[Rows from a dataset for grounding actions on screens]
....

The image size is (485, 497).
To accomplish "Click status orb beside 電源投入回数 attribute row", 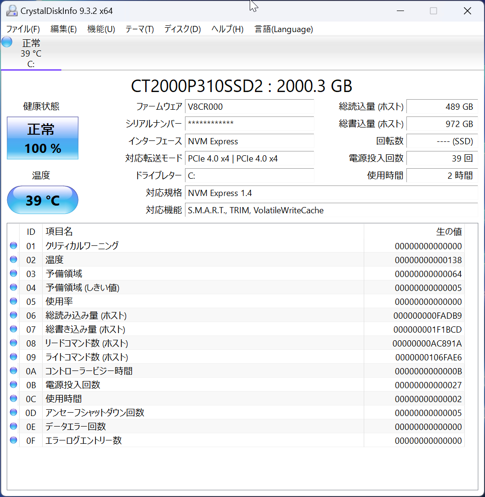I will tap(13, 385).
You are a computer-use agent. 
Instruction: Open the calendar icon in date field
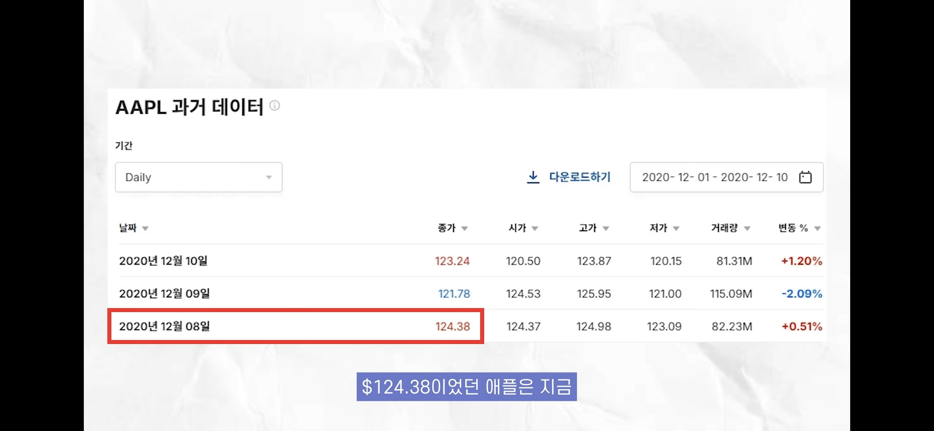[x=805, y=177]
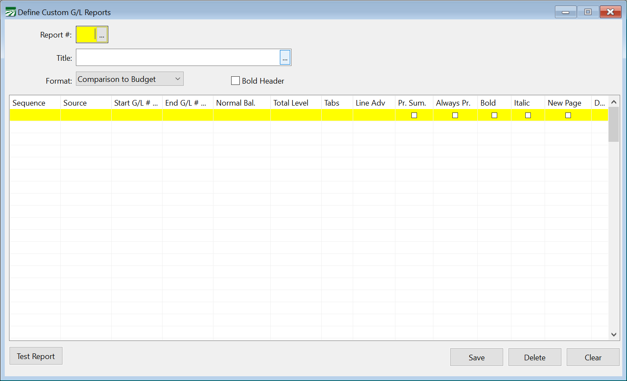Image resolution: width=627 pixels, height=381 pixels.
Task: Tick the Pr. Sum. checkbox in first row
Action: [414, 115]
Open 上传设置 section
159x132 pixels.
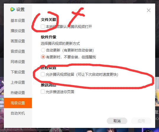coord(18,83)
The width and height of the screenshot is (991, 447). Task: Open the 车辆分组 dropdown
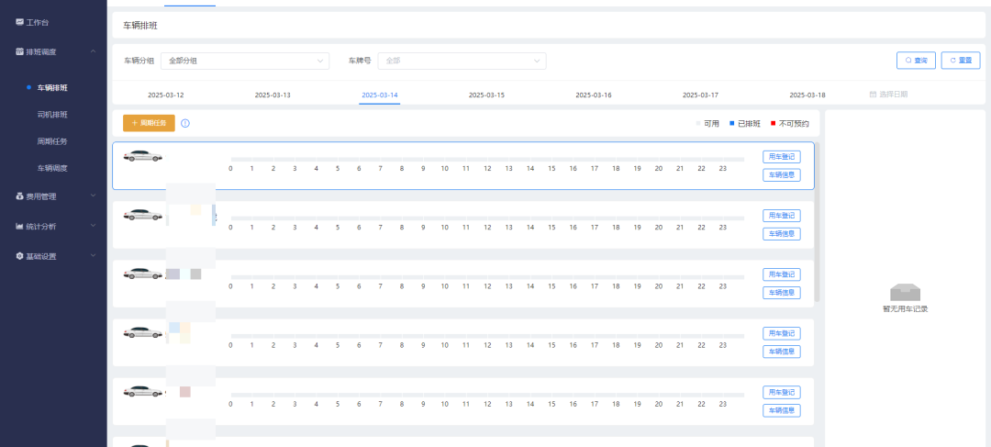click(x=244, y=61)
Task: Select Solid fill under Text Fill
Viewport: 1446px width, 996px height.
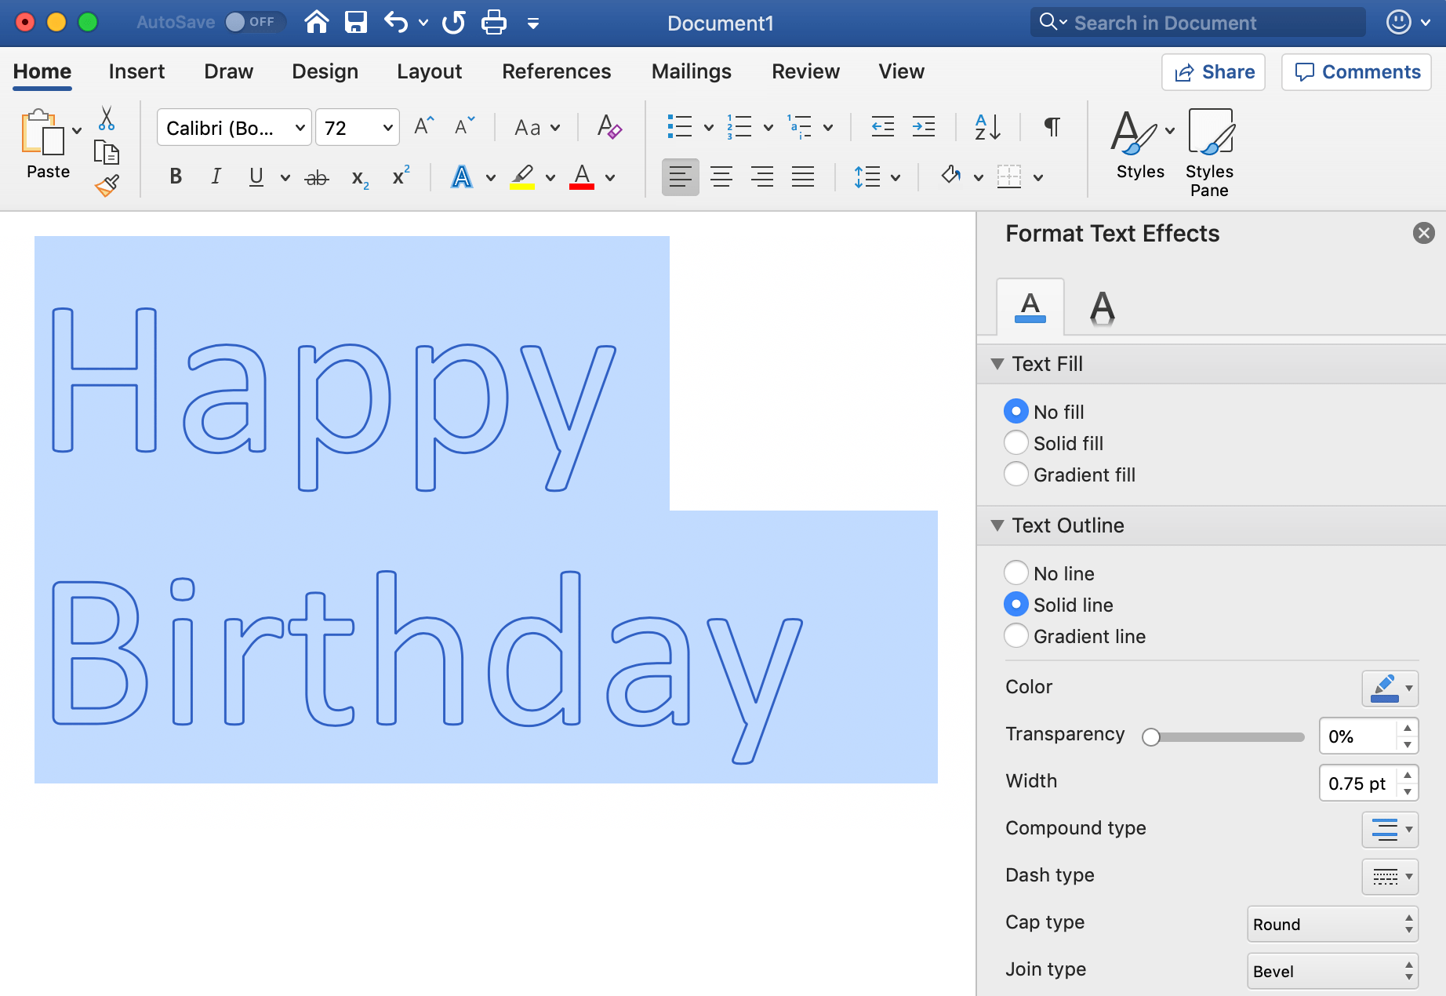Action: (1016, 442)
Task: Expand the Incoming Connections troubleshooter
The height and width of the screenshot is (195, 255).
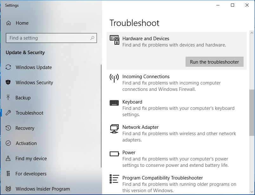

....

(Work instructions):
Copy out the entries word for word, everything from the line containing "Task: Expand the" down to the end of the entries, with both ends included. Leave the pictures out of your answer.

(Answer to the exercise):
Task: Expand the Incoming Connections troubleshooter
The height and width of the screenshot is (195, 255).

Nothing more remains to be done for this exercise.